On agricultural commodity markets, rubber nonetheless extended its recovery in Tokyo from a nine-month low of 225.00 yen a kilogramme reached in late June, when prices were undermined by the concerns over China's banks which also sent Shanghai stocks tumbling.

China is a major rubber consumer and importer.

Rubber prices have recovered with Shanghai stocks, but have also been underpinned by the increase in oil prices, which raise the price of synthetic alternatives.

Rubber for December added 1.2% to 246.80 yen a kilogramme.

'Temporary support'

In Kuala Lumpur, palm oil, which is connected to energy through its use in making biodiesel, showed gains too, adding 0.6% to 2,379 ringgit a tonne.

Say Hwa, investment head at Phillip Futures, said: "The surge in crude oil is due to shrinking US stockpiles and possible disruption on the Middle Eastern supply amidst the political turmoil in Egypt.

"If the political environment in the Middle East were to remain uncertain going forward, we might expect crude oil prices to go into an uptrend.

"This would provide temporary support for crude palm oil prices."

Seasonal factors

There was a warning over prices ahead, given that palm oil output is in a seasonal upswing.

"Rising production of palm oil in the second half of the year has [historically] dampened price gains in crude palm oil," the broker said.

"Prices are likely to come under pressure in the coming months."

Still, for now, the vegetable oil is also getting support from ideas that firm exports were strong enough last month to trump production and reduced Malaysian inventories to a one-year low of 1.74m tonnes.

Investors will see whether their expectations are confirmed next Wednesday, when the Malaysian Palm Oil Board unveils monthly data on domestic output, exports and stocks.

Grains gain

On grain markets, Australian New South Wales wheat for January added 1.7% to Aus$285.30 a tonne, lifted by the firm performance of Chicago contracts in the last session, besides China's purchase of 300,000 tonnes of Australian wheat.
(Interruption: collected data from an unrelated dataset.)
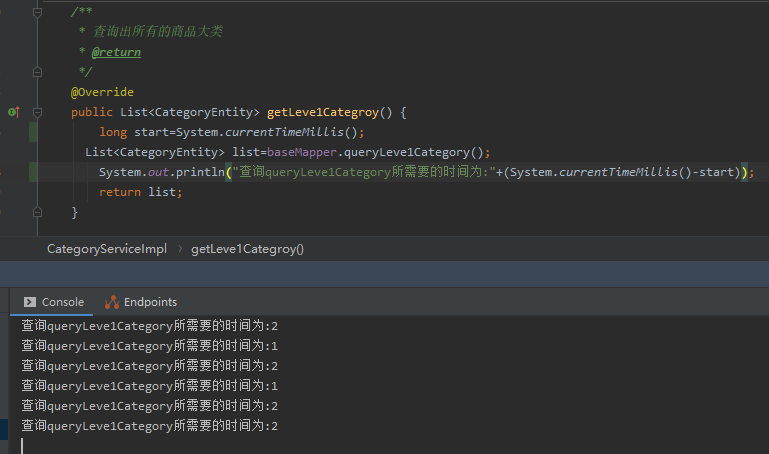The image size is (769, 454).
Task: Toggle fold on getLeve1Categroy method line
Action: 37,112
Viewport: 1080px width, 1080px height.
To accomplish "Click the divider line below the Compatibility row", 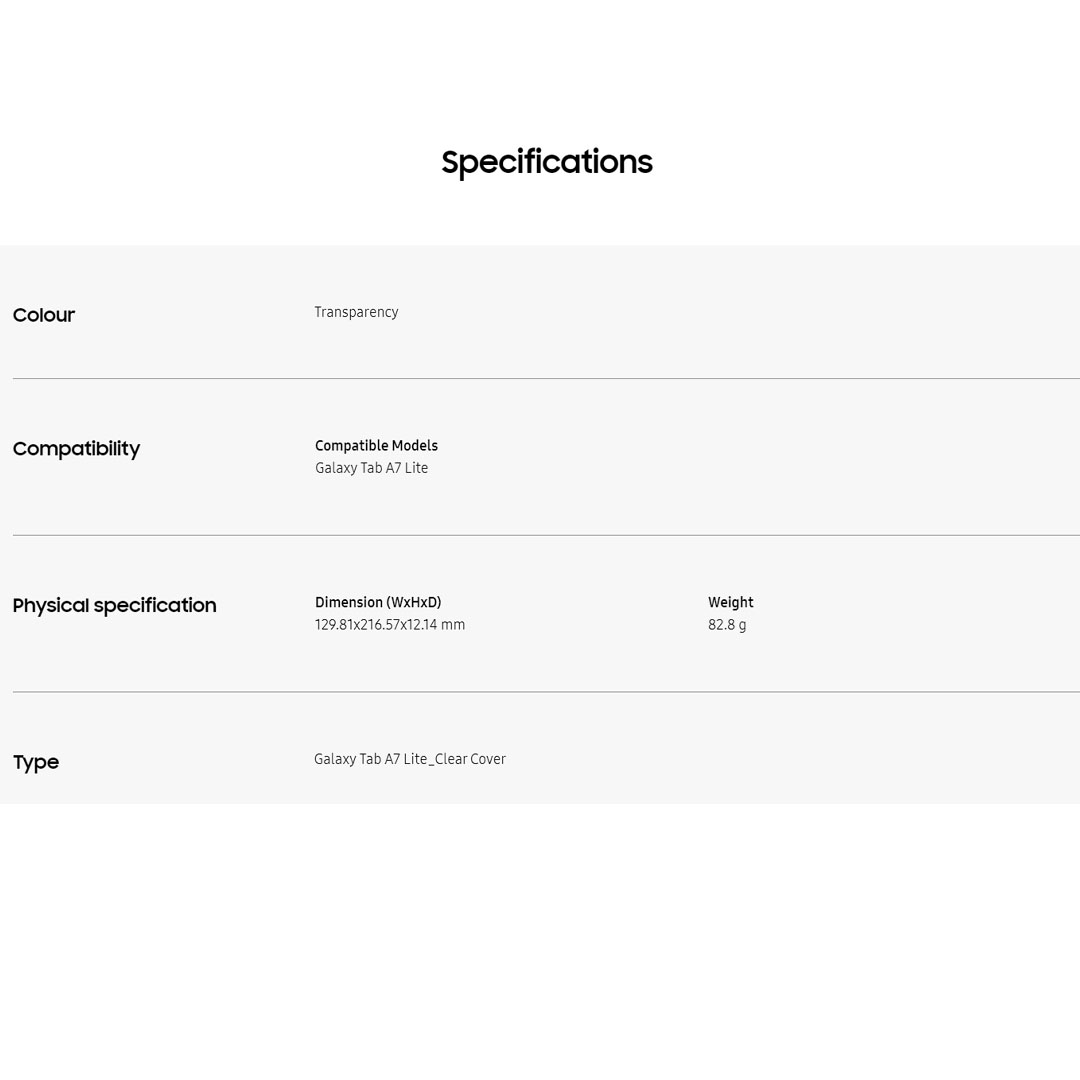I will [x=546, y=535].
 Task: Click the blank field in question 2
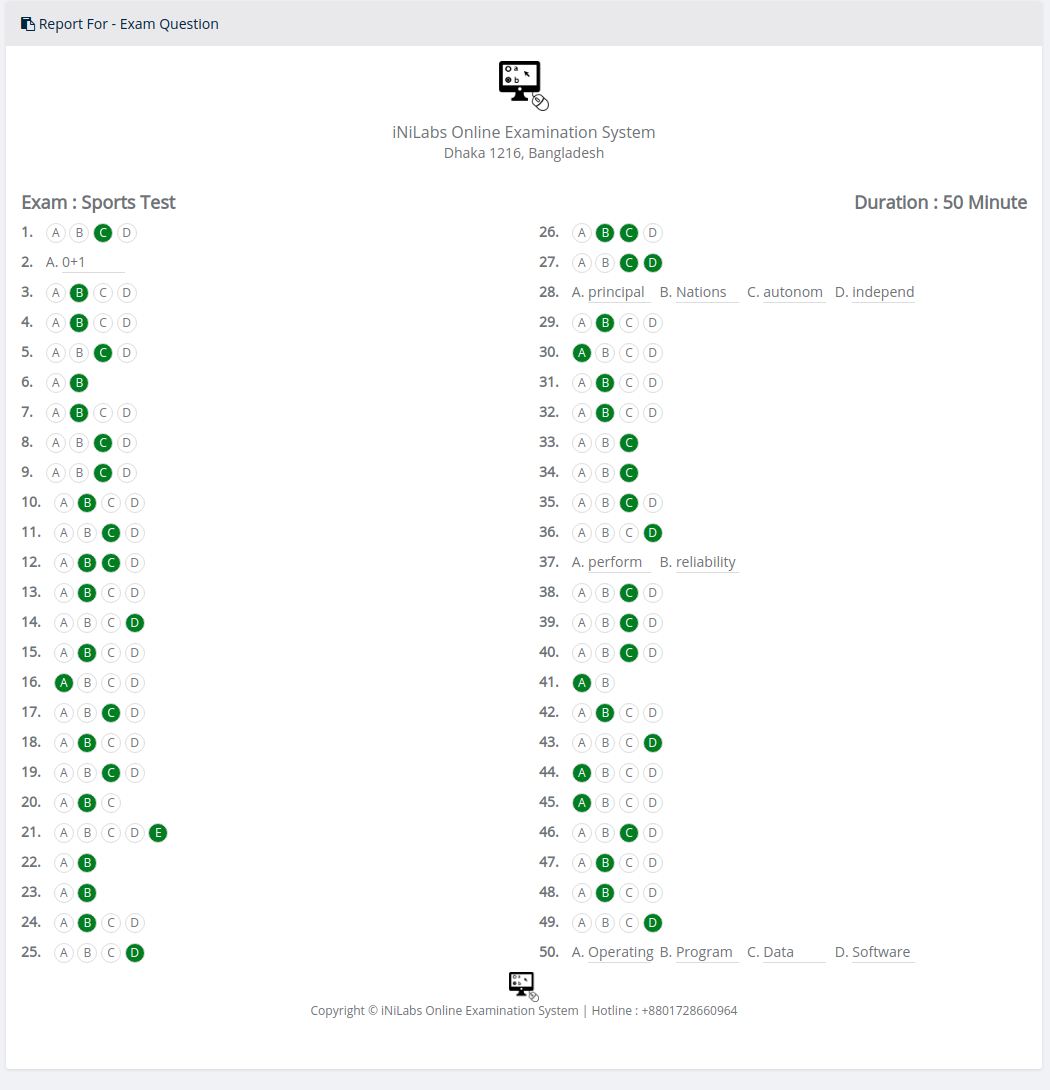(93, 263)
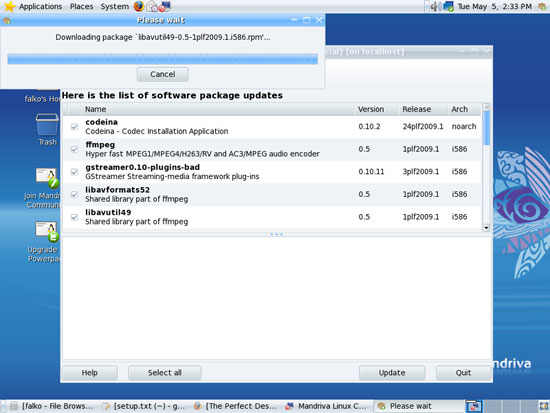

In China itself, wheat for January, the best-traded lot, edged 1 yuan higher to 2,762 yuan a tonne, below earlier highs after China said it was to stop stockpiling in Henan, the top wheat growing province, to avoid stoking price increases.

On China's Dalian exchange, corn for January added 1.0% to 2,364 yuan a tonne while, in the oilseeds complex, soymeal extended its recovery, adding 0.5% to 3,171 yuan a tonne.

Soybeans themselves, which have been relatively weak, undermined by exports believed to have topped a whopping 8m tonnes last month, added 0.3% to 4,621 yuan a tonne.

Grain investors may also take note of reports that South Korea is to resume imports of US white winter wheat which were halted after the discovery of unapproved genetically modified plants in Oregon.

Sugar slips

Back on the Zhengzhou, sugar for January did less well, falling 1.4% to 4,923 yuan a tonne, feeling the pressure from benchmark New York values in the last session, on a weakening currency, but strong production prospects, in Brazil.

"The continued weakening in the Brazilian real and the favourable start to the Indian monsoon remain the key drivers of global sugar prices," Luke Mathews at Commonwealth Bank of Australia said.

Phillip Futures also noted that "expectations of drier weather" in Brazil's key Centre South region were also pressing on prices, in boosting prospects for cane harvesting.